Digital Life

Digitaler Zwilling verbessert Energieeffizienz von Gebäuden

Beim Kampf gegen die Klimaerwärmung durch eine Reduktion der Treibhausgasemissionen stehen die drei großen Sektoren Verkehr, Industrie und Gebäude im Mittelpunkt. Im Gebäudesektor gibt es großen Aufholbedarf, aber auch großes Potenzial für Einsparungen. Eine neue Kooperation von Siemens und der Universität Stanford soll zeigen, welche Effizienzsteigerungen im "Brownfield", also bei bereits existierenden und benutzten Gebäuden, durch die Anwendung neuester Technologien möglich sind.

Reale Form ermitteln

Für das Projekt wurde ein Schul-Campus in der Seestadt Aspern im 22. Wiener Gemeindebezirk herangezogen. Das Gebäude besitzt bereits ein modernes Building  Management System (BMS) von Siemens, mit dem sämtliche Gebäudefunktionen, von der Zutrittskontrolle über die Klimatisierung, überwacht werden. Mit Hilfe einer neuen Methode der beiden Stanford-Forscher Patrick Shiel und Sergio Tarantino soll die ohnehin auf hohe Energieeffizienz ausgerichtete Gebäudesteuerung noch einen Schritt nachhaltiger arbeiten.
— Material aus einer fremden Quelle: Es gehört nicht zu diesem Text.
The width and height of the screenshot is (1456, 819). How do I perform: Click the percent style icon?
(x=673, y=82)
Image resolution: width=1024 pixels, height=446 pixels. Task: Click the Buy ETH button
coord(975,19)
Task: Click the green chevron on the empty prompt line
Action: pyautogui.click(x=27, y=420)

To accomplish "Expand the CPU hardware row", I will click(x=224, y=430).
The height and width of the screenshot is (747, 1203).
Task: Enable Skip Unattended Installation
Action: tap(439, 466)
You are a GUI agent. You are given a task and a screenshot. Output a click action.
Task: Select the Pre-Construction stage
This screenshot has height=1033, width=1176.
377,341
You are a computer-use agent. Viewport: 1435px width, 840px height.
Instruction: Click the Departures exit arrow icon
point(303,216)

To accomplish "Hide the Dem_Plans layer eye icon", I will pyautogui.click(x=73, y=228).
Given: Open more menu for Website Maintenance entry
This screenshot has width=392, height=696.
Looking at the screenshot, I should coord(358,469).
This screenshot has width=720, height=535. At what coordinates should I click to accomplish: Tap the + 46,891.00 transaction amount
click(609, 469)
Shiel und Tarantino haben den Schulcampus zunächst mit Laserscanner und Kameras präzise vermessen. "Idealerweise sollte ein Gebäude genau nach der Vorlage der Architekten gebaut werden", meint Patrick Shiel bei einem Pressegespräch in der Siemens City. "In der Realität gibt es aber immer Änderungen an den Plänen, Improvisationen während der Errichtung. Für die Baufirmen ist wichtig, dass das Gebäude am Ende fertig und funktionsfähig ist. Ob der Energieverbrauch optimal läuft, ist Nebensache."

Der Bildungscampus in der Seestadt Aspern in Wien

Echtzeitdaten für Algorithmus

Laut den Forschern aus Stanford sei es maßgeblich, Änderungen an der Form und der Nutzung von Gebäuden mit zu bedenken, wenn man das Energiemanagement optimieren will. Mit Hilfe der Laserscanner- und Kameraaufnahmen erstellen sie ein präzises digitales Modell, einen so genannten digitalen Zwilling, des Gebäudes. In den digitalen Zwilling fließen jene Daten in Echtzeit ein, die durch die Sensoren und Siemens-Systeme im Gebäude erfasst werden. Dazu zählen etwa Temperatur, Luftfeuchtigkeit und Kohlendioxidkonzentration in jedem Raum des Schulgebäudes.

Mit den Daten aus dem Inneren des Gebäudes wird ein lernfähiger Algorithmus gefüttert, der auch Echtzeit-Wetterdaten erhält. Anhand all dieser Informationen optimiert der Algorithmus das Energiemanagement und überprüft sein Vorgehen durch Simulation an dem digitalen Zwilling. Durch die Verbindung mit dem Building Management System können sofort Steuerungsmechanismen zur Optimierung in Gang gesetzt werden. So können etwa Lüftungsklappen, Heizung und Klimaanlage sowie Außenjalousien noch besser und bedarfsorientiert gesteuert werden.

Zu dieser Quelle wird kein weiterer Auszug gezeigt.